Problem set 4

due Monday, November 20 at 11:59pm

Estimated time: 6 hours

Allocate about 1 hour per problem, though some will take longer than others. You may need more time if programming is completely new to you, or less if you have some experience already.

Instructions: Upload your .ipynb notebook to gradescope by 11:59pm on the due date.

Note that each problem will be graded according to this rubric. Solutions that include packages or functions not covered in this course will recieve a score no higher than 2.
You may collaborate with any of your classmates, but you must write your own code/solutions, understand all parts of the problem, and name your collaborators.
You should also cite any outside sources you consulted, like Stack Overflow or ChatGPT, with a comment near the relevant lines of code (see example below). Recycled code that has not been cited will be considered plagerism and receive a zero.

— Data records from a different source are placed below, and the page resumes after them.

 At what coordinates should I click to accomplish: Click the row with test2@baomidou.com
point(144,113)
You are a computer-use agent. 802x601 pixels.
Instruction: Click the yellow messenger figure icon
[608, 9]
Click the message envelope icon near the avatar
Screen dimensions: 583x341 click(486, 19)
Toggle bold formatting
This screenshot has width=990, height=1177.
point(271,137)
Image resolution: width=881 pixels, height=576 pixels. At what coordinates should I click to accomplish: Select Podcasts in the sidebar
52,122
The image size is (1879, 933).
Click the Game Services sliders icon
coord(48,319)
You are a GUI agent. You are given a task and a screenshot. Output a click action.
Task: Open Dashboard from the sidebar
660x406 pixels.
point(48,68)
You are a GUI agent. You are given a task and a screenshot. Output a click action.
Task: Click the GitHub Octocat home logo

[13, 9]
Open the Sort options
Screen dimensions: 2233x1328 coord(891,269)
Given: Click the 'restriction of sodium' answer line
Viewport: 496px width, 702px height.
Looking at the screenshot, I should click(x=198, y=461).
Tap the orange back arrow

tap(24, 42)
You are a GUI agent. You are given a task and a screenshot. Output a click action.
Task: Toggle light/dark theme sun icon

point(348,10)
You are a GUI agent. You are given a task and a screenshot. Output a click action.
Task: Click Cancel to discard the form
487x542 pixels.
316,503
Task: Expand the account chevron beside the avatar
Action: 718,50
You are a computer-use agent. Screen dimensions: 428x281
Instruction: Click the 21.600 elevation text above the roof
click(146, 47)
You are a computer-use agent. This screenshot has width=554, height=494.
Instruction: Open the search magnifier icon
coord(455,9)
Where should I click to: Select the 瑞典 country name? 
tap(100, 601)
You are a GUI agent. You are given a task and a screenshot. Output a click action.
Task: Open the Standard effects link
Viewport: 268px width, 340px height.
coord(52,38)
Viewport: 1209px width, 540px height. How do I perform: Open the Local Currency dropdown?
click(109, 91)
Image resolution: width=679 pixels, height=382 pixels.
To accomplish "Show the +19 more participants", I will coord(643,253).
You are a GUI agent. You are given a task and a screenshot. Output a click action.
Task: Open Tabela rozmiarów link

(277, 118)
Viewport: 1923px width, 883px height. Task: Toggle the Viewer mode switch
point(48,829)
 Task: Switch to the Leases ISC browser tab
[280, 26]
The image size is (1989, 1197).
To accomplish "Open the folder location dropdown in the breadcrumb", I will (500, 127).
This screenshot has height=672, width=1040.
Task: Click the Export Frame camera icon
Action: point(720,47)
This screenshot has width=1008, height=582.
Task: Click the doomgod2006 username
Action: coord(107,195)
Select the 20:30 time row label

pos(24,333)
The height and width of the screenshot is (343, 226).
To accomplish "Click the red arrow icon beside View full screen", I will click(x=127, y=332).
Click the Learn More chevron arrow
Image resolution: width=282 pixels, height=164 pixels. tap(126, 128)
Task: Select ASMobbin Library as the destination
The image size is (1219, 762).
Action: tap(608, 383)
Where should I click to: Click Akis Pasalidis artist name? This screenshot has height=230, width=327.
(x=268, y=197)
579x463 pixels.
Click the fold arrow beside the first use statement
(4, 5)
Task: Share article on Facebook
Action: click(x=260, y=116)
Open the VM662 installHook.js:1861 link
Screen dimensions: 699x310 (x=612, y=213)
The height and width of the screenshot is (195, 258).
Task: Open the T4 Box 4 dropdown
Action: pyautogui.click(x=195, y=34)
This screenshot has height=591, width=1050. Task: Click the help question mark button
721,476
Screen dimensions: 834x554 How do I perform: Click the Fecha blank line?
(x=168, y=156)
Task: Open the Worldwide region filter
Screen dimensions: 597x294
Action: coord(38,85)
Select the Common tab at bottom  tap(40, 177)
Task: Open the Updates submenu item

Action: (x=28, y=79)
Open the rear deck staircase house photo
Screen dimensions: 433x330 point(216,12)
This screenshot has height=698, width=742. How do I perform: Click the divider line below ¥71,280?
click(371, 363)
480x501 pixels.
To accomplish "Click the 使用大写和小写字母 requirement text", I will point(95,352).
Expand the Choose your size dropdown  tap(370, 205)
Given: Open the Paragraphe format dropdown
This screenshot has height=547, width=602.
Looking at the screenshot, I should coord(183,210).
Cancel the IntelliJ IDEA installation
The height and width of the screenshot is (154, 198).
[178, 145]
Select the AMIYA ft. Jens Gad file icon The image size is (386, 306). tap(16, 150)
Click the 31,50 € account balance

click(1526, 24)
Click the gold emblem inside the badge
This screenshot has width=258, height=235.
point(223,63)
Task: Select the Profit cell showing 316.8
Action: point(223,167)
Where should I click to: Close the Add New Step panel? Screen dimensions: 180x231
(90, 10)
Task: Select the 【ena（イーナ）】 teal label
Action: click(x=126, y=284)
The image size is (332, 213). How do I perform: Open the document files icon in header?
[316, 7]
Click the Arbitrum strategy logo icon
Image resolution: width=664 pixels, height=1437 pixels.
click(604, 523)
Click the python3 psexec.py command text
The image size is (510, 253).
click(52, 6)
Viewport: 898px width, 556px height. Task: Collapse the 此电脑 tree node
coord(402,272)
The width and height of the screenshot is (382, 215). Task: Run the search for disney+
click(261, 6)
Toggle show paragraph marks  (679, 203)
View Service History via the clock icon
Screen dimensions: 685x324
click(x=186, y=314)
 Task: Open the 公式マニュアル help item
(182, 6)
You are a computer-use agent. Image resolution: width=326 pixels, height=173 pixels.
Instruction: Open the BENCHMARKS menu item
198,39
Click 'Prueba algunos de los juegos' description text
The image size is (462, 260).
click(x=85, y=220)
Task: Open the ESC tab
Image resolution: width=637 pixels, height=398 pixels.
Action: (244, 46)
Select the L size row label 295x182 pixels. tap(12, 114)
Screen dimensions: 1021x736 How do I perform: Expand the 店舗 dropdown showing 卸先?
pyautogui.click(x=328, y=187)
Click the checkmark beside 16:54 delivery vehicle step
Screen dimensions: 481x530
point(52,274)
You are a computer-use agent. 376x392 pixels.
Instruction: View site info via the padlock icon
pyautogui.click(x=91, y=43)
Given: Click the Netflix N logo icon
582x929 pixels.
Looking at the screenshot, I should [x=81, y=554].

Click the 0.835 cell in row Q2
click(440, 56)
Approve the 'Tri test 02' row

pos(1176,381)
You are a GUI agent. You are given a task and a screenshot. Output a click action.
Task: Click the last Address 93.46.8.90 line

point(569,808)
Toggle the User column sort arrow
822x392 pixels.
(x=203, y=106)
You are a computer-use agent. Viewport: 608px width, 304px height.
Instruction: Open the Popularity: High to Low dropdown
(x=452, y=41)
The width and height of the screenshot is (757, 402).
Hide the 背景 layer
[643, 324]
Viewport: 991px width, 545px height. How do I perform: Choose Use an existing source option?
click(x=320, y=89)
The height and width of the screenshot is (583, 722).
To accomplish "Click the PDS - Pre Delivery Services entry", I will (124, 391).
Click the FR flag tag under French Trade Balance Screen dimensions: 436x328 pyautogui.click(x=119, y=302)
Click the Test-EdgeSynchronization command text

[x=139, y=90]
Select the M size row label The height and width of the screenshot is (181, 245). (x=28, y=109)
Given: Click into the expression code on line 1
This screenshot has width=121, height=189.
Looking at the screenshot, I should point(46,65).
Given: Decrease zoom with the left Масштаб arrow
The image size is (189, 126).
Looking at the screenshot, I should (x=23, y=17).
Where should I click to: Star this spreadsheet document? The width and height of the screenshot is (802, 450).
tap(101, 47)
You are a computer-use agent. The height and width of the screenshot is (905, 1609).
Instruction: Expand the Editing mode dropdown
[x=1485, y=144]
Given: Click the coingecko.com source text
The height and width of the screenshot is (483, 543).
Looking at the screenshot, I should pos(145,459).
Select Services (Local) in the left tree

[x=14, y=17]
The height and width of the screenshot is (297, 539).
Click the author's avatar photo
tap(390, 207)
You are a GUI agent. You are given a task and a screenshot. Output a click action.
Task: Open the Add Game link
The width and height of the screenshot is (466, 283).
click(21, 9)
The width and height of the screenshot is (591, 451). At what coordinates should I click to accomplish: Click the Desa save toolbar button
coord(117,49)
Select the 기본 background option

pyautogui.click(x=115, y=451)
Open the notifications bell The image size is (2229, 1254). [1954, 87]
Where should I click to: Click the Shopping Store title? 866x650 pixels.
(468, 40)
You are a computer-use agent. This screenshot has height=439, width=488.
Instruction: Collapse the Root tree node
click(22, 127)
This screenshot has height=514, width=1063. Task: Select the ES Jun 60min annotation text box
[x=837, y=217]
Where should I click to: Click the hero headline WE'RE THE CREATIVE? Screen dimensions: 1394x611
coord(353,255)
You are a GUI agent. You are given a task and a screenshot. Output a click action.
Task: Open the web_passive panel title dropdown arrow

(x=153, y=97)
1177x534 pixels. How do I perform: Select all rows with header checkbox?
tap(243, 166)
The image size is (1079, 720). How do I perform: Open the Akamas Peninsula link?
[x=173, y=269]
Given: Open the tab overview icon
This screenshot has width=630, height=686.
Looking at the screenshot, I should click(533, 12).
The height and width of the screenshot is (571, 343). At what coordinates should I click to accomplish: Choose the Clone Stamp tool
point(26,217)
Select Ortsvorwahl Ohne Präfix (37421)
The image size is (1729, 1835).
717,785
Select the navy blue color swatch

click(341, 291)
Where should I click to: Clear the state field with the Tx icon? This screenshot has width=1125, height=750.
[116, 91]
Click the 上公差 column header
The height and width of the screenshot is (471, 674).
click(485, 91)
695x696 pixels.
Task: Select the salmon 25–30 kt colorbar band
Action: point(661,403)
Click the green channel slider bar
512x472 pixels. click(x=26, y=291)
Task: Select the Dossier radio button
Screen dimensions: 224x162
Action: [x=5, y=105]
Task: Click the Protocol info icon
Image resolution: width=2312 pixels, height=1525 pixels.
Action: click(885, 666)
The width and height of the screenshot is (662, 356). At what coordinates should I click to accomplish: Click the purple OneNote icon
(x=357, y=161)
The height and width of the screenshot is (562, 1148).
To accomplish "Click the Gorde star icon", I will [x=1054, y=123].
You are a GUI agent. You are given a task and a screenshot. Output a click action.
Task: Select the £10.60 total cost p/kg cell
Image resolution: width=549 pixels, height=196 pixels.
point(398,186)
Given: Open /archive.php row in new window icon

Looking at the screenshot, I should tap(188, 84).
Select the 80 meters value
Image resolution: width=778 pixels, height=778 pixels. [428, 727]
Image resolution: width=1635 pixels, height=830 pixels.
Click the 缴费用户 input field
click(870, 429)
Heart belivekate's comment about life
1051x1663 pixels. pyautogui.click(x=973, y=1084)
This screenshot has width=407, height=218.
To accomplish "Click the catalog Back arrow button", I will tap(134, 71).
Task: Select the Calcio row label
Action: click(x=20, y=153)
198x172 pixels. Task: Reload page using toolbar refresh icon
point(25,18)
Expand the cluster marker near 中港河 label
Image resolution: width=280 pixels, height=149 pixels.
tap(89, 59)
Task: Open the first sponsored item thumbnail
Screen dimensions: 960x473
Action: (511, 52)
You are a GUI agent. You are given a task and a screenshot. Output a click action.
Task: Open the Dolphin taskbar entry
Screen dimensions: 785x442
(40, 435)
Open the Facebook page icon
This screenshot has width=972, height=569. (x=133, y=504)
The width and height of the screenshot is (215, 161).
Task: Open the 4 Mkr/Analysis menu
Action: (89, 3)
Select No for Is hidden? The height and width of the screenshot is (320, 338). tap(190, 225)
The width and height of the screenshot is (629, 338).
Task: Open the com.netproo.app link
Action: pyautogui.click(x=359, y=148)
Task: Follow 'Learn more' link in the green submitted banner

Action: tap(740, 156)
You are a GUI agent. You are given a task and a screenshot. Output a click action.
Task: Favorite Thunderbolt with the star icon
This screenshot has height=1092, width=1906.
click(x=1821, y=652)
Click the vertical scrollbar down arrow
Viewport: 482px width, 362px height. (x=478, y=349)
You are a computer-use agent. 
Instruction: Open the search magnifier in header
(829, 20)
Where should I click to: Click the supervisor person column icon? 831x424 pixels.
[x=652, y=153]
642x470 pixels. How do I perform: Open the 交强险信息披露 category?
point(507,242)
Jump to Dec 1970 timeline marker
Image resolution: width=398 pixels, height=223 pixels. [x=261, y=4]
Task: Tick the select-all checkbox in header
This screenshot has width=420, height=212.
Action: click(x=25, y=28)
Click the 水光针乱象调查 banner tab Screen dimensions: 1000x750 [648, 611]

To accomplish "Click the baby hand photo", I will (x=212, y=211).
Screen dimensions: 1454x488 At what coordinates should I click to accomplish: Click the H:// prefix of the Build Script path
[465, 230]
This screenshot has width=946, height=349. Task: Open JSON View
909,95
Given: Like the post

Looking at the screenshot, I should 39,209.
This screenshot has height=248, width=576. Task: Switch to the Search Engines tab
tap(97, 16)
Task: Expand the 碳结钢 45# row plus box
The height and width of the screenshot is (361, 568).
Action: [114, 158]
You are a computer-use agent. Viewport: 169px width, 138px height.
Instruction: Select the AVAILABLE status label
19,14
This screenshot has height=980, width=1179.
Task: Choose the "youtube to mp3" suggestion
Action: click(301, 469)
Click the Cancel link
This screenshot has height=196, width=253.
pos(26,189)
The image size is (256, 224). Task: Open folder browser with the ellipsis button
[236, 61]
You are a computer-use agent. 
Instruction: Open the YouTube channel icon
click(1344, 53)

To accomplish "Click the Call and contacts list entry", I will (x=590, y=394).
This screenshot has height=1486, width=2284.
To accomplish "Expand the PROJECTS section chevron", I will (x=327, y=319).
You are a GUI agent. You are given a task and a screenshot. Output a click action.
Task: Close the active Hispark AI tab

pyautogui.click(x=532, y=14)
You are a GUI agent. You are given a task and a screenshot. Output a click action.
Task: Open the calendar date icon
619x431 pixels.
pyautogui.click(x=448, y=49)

# code here was inspired by user2554330 on stack overflow: 
# https://stackoverflow.com/questions/69091812/is-everything-a-vector-in-r

Problem 0

not graded

Create a new colab R notebook. Please include the title “Problem set 4”, your name, the date, and any collaborators somewhere at the top.

Problem 1

Import the data available at

"https://kathrynschuler.com/datasets/model-reliability-cubic.csv"

Problem 2

Explore the data with (at least) glimpse and a scatterplot. Include a visualization of a simple linear model (y ~ x) using geom_smooth. You may include any other explorations you wish to perform.

Problem 3

Fit a cubic polynomial model using poly() to the data and store your results as observed_fit. Use whichever of the three methods we learned in class that you prefer. Be sure to return the fitted model so we can see the parameter estimates.

Problem 4

Estimate the accuracy of the model on the population using bootstrapping or k-fold cross validation (choose one, not both). Use the collect-metrics() function to return the \(R^2\) value.

Problem 5

Use infer to get a bootstrapped 68% confidence interval around the parameter estimates of your model. Visualize your bootstrapped distribution and shade the confidence interval.

Problem 6

Replot your scatterplot of the data and this time plot the cubic polynomial with geom_smooth. Use the level argument to include the 68% confidence interval.